It’s a bright, frosty Monday morning in late November and I’m sitting in the Berrill Café at the Open University, waiting for Graham. He is stuck in a bit of traffic on the A5. Eventually he makes it and we have a quick coffee and discuss plans for the coming week. Our aim is to classify a big heap of meteorites that Graham has collected on his travels. An active member of the British and Irish Meteorite Society (BIMS), Graham Ensor (top right) has a knack of getting hold of interesting extraterrestrial samples. Some of Graham’s samples were collected on meteorite hunting expeditions, others from shows such as Ensisheim and quite a few from dealers and contacts on the internet.
We had quite a few samples to get through!
The Quanta FIB-SEM is a powerful tool for studying and classifying meteorites
In goes another sample!
We would have our work cut out classifying these samples. To be fair, we had already done quite a lot of preparation. The samples had been sliced, polished sections made, preliminary examinations carried out and even some oxygen isotope analyses undertaken on a few of the more problematic specimens. But this was going to be the week we nailed it! Using both optical and scanning electron microscopes we planned to identify which meteorite groups the samples belonged to. There were various other features we would need to identify, such as their shock grade and the extent to which they had been weathered after their arrival on Earth.
Graham is clearly pleased with how things are going!
So how did we get on?
The problem was we had more than forty samples to get through! Even if they all had been straightforward types, such as equilibrated ordinary chondrites, we would have had our work cut out. But included in the batch were several carbonaceous chondrites, a number of HEDs and various type 3 ordinary chondrites. By Friday, after five tough days of classification work, the job was far from complete.
Graham getting serious with the meteorite splitter!
So, were we depressed?
No way! In fact, just working on these samples was inspirational. We had seen some incredible features and textures that had important things to say about early Solar System processes. Like the howardite that was full of both metal blebs and dark inclusions. It probably formed on the surface of asteroid 4 Vesta and contained material from at least two types of exotic, non-Vesta derived meteorites, one metal-rich and the other of carbonaceous chondrite affinity. Then there was an ordinary chondrite that contained a wide range of fragments that had been heated to widely different degrees. In fact, we were able to establish with a high level of confidence that this sample was probably a piece of the widely distributed L3-6 regolith breccia NWA 869.

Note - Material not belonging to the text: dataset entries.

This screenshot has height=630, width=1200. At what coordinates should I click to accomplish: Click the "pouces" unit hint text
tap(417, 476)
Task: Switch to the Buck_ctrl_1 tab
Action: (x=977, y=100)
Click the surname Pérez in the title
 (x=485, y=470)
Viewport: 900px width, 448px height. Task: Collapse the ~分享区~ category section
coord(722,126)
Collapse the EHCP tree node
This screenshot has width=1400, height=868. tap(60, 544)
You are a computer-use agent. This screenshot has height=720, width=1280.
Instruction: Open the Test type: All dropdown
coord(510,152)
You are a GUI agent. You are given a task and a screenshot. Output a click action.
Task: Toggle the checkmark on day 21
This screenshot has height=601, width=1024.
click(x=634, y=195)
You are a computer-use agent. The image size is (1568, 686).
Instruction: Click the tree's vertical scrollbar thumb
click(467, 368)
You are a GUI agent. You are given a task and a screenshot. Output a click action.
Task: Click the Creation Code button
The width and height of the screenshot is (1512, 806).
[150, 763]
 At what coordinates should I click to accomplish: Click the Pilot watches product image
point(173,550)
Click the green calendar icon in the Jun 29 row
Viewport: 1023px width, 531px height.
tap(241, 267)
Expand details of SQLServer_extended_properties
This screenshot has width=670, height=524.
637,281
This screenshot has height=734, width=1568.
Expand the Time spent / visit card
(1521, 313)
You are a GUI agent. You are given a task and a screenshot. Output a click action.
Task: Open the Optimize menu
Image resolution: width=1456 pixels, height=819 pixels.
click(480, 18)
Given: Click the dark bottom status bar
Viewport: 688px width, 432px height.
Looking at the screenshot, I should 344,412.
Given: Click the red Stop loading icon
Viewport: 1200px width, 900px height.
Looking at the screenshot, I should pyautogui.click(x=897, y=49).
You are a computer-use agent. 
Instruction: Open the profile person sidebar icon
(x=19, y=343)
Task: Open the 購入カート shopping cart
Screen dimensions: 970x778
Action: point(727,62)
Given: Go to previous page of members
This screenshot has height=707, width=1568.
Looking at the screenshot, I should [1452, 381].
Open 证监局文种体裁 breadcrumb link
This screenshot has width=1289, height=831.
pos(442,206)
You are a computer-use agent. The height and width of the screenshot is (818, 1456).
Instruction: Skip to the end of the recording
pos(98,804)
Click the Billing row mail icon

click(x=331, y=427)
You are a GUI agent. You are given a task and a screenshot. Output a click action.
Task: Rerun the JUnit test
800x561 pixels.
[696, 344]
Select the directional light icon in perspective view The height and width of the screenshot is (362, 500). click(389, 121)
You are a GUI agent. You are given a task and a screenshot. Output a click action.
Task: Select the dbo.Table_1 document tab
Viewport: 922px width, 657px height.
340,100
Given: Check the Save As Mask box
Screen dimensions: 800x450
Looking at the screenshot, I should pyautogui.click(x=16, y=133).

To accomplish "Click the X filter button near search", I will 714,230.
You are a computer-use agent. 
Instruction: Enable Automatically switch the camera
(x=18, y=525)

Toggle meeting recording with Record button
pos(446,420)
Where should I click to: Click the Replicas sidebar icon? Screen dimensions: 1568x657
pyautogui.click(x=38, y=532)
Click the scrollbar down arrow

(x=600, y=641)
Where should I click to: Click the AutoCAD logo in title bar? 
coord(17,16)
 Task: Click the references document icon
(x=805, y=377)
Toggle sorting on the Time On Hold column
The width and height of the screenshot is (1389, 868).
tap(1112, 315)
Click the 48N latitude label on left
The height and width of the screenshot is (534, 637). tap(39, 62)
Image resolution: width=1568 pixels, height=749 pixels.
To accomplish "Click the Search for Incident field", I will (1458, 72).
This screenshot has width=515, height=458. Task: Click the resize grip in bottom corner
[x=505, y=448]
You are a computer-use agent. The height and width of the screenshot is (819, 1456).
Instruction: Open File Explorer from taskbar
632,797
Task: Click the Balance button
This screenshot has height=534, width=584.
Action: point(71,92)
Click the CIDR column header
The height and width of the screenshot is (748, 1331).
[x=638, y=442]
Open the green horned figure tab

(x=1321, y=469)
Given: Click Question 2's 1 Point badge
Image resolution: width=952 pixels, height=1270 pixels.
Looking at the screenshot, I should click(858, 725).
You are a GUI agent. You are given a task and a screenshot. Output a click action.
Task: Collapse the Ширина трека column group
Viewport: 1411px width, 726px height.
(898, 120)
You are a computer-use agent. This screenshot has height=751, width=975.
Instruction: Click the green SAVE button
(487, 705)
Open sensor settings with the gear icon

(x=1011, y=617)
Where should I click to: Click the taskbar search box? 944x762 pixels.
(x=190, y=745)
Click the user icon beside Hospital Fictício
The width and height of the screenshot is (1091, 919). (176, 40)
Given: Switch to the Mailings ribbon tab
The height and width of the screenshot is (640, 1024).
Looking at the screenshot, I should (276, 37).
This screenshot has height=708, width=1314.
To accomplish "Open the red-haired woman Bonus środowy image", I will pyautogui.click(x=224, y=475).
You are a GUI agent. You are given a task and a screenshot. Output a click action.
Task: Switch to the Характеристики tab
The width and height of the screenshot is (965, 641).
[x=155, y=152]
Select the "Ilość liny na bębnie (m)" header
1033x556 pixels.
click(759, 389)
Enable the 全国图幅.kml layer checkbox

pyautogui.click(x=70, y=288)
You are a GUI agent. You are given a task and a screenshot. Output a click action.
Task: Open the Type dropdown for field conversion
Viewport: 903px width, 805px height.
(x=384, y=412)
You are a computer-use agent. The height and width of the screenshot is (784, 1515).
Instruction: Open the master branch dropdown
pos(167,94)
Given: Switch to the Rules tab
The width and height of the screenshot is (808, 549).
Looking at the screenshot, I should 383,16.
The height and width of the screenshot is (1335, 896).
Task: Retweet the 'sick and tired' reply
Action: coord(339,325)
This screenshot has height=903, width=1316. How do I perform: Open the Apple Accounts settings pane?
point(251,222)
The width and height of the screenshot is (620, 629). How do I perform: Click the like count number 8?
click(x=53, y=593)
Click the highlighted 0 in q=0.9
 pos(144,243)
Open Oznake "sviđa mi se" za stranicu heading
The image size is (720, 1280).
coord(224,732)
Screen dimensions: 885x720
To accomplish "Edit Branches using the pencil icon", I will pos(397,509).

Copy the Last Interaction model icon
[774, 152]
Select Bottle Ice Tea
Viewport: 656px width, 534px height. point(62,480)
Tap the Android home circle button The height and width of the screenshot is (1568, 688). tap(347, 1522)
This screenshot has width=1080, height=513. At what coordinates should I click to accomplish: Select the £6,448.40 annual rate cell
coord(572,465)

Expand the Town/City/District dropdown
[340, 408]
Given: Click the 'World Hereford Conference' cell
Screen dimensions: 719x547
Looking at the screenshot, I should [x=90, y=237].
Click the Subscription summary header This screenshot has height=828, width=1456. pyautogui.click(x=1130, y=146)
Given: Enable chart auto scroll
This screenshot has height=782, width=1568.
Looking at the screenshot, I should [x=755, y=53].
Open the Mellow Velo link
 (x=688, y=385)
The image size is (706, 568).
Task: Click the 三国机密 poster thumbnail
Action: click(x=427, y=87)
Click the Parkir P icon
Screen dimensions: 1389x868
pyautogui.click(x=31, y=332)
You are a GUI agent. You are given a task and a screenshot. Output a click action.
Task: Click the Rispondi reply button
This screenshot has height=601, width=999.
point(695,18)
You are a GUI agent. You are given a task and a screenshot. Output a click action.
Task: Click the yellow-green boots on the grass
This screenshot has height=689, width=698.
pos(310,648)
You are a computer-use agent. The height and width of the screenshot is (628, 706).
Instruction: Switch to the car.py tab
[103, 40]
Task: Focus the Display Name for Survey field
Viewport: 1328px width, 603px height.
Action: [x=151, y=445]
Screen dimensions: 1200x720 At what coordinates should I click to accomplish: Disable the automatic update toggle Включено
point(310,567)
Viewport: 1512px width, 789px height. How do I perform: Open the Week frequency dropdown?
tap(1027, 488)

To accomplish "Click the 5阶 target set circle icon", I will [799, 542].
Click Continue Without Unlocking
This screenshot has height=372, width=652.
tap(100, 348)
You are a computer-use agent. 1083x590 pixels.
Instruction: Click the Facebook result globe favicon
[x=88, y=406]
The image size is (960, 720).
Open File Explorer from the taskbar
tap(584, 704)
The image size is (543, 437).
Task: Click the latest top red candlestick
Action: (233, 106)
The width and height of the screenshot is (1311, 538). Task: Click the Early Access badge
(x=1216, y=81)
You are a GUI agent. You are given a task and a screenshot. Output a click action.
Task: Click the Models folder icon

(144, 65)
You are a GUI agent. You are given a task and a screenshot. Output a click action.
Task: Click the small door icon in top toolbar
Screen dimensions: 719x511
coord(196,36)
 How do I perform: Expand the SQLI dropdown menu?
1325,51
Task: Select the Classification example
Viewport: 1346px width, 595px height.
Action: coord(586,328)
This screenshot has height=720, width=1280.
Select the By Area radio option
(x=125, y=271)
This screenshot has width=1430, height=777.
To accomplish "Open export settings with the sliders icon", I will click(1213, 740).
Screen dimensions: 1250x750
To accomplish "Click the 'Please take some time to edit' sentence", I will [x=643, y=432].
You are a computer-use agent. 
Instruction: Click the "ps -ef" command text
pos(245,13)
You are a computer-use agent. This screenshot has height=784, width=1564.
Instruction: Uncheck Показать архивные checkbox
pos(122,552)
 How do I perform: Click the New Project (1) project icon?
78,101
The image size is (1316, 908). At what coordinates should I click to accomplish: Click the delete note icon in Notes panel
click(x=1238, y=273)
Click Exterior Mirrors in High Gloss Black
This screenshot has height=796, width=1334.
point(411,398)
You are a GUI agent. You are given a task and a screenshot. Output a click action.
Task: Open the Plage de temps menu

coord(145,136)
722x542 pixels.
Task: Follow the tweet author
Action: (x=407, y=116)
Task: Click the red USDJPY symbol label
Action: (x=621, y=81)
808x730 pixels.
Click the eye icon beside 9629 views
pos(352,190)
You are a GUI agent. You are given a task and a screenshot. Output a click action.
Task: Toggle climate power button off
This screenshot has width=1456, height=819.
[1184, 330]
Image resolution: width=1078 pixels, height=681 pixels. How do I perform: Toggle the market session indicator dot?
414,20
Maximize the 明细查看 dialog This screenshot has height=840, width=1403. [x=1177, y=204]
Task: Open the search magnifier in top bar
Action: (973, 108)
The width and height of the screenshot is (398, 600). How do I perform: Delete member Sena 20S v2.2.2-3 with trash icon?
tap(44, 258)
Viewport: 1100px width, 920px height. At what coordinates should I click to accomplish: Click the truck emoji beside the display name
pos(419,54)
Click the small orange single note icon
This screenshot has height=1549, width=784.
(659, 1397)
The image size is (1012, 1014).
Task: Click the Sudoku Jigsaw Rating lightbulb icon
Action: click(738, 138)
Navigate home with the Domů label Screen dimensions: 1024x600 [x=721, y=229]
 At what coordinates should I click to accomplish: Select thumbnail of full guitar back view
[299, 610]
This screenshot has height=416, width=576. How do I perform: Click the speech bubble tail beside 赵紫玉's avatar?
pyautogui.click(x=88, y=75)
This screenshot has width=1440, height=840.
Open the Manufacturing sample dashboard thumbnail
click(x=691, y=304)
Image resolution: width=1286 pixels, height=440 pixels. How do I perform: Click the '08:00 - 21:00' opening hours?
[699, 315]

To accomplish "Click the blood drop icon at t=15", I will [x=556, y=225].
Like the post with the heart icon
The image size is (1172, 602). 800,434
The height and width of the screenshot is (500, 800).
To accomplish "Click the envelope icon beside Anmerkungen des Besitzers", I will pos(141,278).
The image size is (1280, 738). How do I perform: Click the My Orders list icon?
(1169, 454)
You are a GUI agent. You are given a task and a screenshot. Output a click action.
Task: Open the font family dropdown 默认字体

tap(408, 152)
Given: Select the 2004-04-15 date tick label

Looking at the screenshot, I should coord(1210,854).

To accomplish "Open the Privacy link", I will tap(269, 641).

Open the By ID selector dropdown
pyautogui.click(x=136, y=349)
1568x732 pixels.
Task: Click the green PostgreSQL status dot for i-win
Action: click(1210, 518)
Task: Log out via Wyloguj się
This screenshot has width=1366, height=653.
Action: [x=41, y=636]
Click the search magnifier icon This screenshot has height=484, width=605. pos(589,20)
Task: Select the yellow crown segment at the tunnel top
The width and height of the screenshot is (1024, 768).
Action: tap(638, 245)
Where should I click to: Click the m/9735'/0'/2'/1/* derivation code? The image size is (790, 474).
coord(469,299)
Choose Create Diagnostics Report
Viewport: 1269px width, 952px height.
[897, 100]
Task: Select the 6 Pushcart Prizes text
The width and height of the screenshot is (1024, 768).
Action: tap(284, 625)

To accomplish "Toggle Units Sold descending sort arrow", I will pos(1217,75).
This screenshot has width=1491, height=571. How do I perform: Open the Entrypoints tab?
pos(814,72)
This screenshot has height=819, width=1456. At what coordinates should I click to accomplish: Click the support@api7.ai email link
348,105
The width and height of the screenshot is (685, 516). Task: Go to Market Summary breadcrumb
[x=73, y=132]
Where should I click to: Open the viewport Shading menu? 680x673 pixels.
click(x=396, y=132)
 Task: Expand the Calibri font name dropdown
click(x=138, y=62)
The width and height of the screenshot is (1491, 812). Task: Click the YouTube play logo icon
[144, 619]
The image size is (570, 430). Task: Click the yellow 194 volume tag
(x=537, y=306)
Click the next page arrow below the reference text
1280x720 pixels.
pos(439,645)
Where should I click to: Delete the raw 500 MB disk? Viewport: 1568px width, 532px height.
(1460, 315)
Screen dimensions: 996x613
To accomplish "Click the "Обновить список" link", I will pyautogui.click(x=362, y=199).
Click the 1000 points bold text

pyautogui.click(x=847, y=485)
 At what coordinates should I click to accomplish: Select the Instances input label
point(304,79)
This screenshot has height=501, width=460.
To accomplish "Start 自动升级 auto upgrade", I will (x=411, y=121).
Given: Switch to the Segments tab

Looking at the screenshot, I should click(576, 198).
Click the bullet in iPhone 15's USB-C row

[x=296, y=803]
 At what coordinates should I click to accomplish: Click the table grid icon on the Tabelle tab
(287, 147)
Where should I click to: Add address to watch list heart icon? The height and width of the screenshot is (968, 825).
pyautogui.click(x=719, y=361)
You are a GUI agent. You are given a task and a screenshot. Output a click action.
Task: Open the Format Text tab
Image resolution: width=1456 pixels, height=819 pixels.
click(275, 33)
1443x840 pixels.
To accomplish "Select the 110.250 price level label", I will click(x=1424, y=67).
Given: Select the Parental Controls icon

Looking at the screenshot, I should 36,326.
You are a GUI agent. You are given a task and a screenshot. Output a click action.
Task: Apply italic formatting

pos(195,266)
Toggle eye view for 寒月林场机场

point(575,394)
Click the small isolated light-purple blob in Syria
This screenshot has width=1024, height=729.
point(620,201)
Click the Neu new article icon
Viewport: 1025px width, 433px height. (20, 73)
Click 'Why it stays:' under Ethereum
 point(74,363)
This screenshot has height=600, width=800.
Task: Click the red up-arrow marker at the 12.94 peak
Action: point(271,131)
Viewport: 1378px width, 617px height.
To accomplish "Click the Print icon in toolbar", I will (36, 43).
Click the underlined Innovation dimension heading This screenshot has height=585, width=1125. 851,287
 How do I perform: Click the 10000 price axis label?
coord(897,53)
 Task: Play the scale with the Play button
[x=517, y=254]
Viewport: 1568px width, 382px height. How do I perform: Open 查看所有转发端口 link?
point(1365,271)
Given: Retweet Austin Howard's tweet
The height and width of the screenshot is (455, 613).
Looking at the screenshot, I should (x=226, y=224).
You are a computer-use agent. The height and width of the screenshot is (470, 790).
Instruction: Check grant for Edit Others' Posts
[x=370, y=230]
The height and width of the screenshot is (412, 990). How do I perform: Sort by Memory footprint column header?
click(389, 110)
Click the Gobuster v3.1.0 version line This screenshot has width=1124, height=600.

Graham’s nicely fusion-crusted 12 kg sample of NWA 869
NWA 869 is a bit of an old friend as I had worked on it in the past with colleagues at the Institut fur Planetologie in Germany, One of the largest meteorite finds from North Africa, Dean Bessey, the dealer who handled much of the material, is quoted as suggesting that the total recovered mass of NWA 869 is on the order of a whopping 7 metric tons! Many of these recovered stones have well-developed fusion crust and some individuals can weigh more than 20 kg. Grahams piece came in at a pretty reasonable 12 kg.The study of Metzler et al. (2011) suggests that it probably formed as surface material (regolith) on the L chondrite parent asteroid. The vast amount of NWA 869 material available for scientific study should help to facilitate new research into regolith processes on asteroids.
And why might this be important?
A slice through NWA 869 shows it to be a complex breccia composed of both angular and rounded clasts of various L group-related rock types.
Well, with space missions such as Hayabusa 2 and OSIRIS-REx on their way to sample material from the surface layers of asteroids, the more we can find out about the processes that operate in such a harsh space environment the better.
OSIRIS-REx, launched in September 2016, will collect (hoover-up!) material from the surface layers of Asteroid 101955 Bennu and then return the samples to Earth in 2023.
So you can see that while we didn’t exactly finish the job we did have a fun week. More work required, but I’m looking forward to it! Further updates in due course.